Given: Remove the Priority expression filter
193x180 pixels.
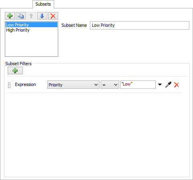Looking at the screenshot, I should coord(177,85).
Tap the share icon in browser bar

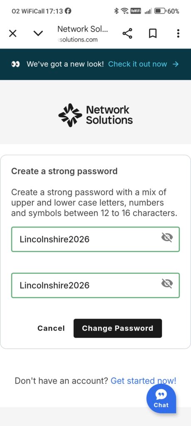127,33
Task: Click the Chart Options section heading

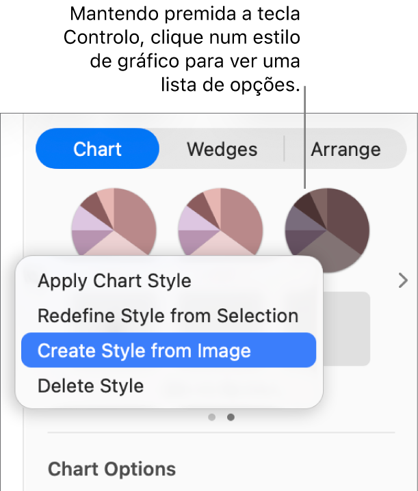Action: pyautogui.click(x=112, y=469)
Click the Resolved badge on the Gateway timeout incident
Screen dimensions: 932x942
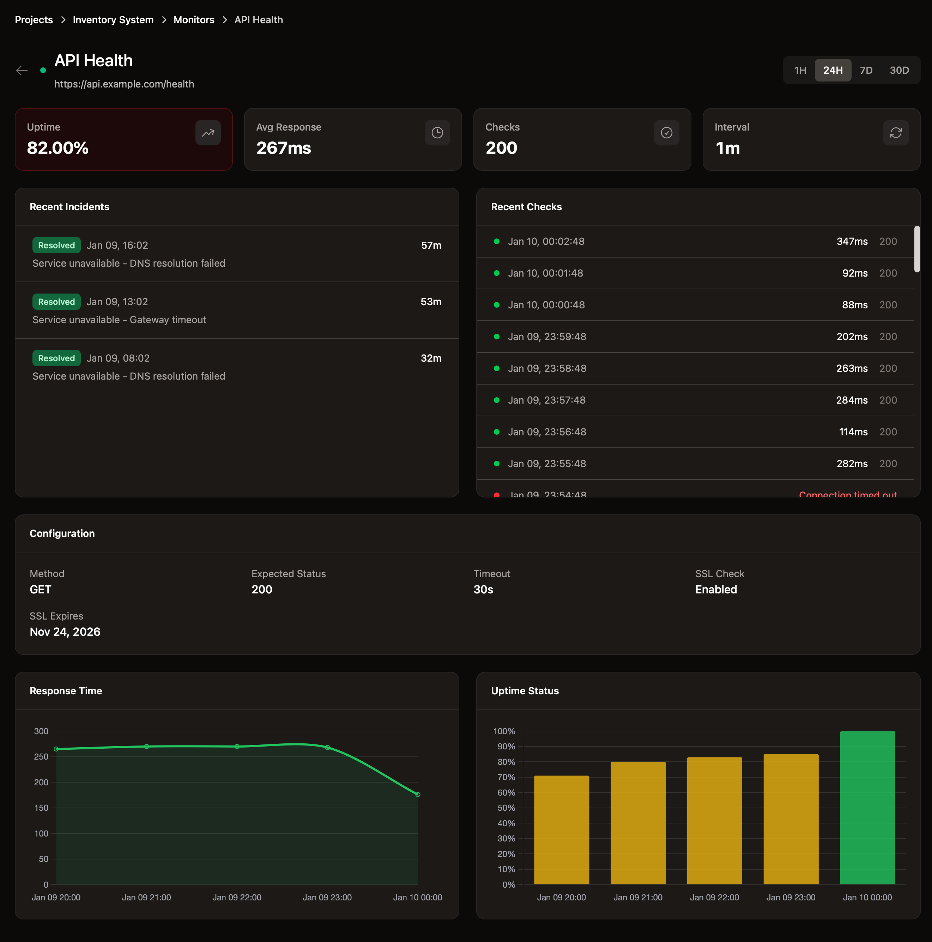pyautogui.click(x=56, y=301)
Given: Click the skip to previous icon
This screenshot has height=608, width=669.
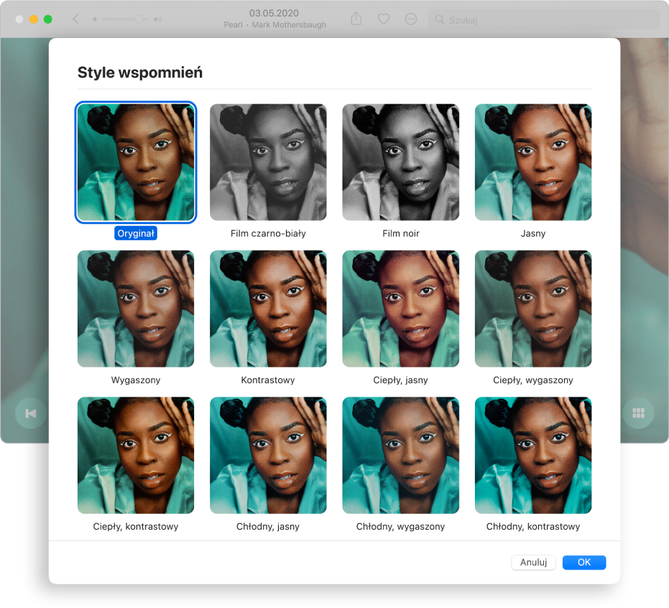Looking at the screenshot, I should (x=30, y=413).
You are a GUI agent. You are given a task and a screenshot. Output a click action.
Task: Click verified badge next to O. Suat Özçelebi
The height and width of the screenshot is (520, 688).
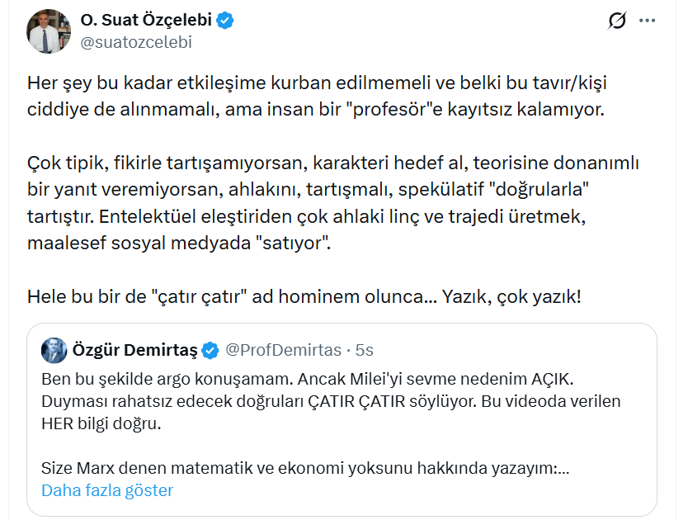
********************
*Task details*
Could you lay out all the lines above as a Markdown table with the columns "Row" and "Line text", one numbered row per line? Skip the blank lines and leave the pictures out.

*Output below*
| Row | Line text |
|---|---|
| 1 | Given: Remove the Priority expression filter |
| 2 | 193x180 pixels. |
| 3 | Looking at the screenshot, I should coord(177,85). |
| 4 | Tap the share icon in browser bar |
| 5 | 127,33 |
| 6 | Task: Click the Chart Options section heading |
| 7 | Action: pyautogui.click(x=112, y=469) |
| 8 | Click the Resolved badge on the Gateway timeout incident |
| 9 | Screen dimensions: 932x942 |
| 10 | pyautogui.click(x=56, y=301) |
| 11 | Given: Click the skip to previous icon |
| 12 | This screenshot has height=608, width=669. |
| 13 | Looking at the screenshot, I should (x=30, y=413). |
| 14 | You are a GUI agent. You are given a task and a screenshot. Output a click action. |
| 15 | Task: Click verified badge next to O. Suat Özçelebi |
| 16 | The height and width of the screenshot is (520, 688). |